WORK TO COMPLETE: Rescale everything from the line containing "The width and height of the screenshot is (707, 439)." down to the line containing "pyautogui.click(x=798, y=145)", both included, and rewrite all of those lines in full. Multiply each coordinate in the answers by 2.3 and round to whole numbers, with halves rounded up. Leave all other text in those items unchanged.

RECORDS SHOWN:
_____

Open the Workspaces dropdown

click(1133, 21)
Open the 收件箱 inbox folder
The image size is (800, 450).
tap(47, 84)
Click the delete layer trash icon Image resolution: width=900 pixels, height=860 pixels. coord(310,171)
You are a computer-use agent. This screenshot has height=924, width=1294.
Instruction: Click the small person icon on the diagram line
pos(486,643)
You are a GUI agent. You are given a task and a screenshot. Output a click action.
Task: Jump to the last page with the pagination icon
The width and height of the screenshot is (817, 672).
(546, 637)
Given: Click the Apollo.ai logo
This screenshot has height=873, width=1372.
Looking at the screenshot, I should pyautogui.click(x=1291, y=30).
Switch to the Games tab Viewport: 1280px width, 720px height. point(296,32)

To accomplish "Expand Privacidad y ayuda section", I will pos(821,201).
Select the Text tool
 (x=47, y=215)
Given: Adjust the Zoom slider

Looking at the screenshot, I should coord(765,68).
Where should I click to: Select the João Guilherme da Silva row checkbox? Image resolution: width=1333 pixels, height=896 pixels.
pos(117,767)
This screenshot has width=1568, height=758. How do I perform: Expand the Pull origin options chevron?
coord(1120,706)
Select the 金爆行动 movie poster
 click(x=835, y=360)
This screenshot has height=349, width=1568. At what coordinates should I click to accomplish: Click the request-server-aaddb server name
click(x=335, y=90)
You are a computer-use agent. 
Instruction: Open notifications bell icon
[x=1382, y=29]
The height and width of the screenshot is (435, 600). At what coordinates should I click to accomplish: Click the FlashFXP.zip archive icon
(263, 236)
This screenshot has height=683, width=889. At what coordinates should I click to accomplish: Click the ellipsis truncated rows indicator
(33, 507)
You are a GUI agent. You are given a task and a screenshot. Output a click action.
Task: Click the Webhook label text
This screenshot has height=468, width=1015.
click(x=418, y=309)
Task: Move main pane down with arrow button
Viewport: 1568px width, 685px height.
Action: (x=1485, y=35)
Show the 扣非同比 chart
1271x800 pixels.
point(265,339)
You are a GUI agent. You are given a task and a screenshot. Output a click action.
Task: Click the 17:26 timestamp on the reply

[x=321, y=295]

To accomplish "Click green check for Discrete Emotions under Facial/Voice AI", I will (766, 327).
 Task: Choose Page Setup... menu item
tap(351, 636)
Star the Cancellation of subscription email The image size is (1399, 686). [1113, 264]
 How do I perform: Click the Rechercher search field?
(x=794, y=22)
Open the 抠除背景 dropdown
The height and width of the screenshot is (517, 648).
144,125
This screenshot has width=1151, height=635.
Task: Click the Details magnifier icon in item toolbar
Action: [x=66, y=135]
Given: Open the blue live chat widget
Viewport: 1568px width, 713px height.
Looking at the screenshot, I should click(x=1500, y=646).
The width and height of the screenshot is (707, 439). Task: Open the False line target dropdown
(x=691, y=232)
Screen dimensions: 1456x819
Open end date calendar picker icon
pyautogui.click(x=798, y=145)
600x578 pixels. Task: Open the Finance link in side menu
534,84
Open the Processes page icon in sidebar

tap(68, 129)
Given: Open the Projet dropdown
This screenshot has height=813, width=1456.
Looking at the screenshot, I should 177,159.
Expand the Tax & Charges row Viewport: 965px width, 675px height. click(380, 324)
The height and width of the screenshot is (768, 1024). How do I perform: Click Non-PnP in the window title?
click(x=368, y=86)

_____

RESULT FOR THIS TASK:
The width and height of the screenshot is (707, 439). Task: Open the False line target dropdown
(x=1589, y=534)
Screen dimensions: 1456x819
Open end date calendar picker icon
pyautogui.click(x=1835, y=334)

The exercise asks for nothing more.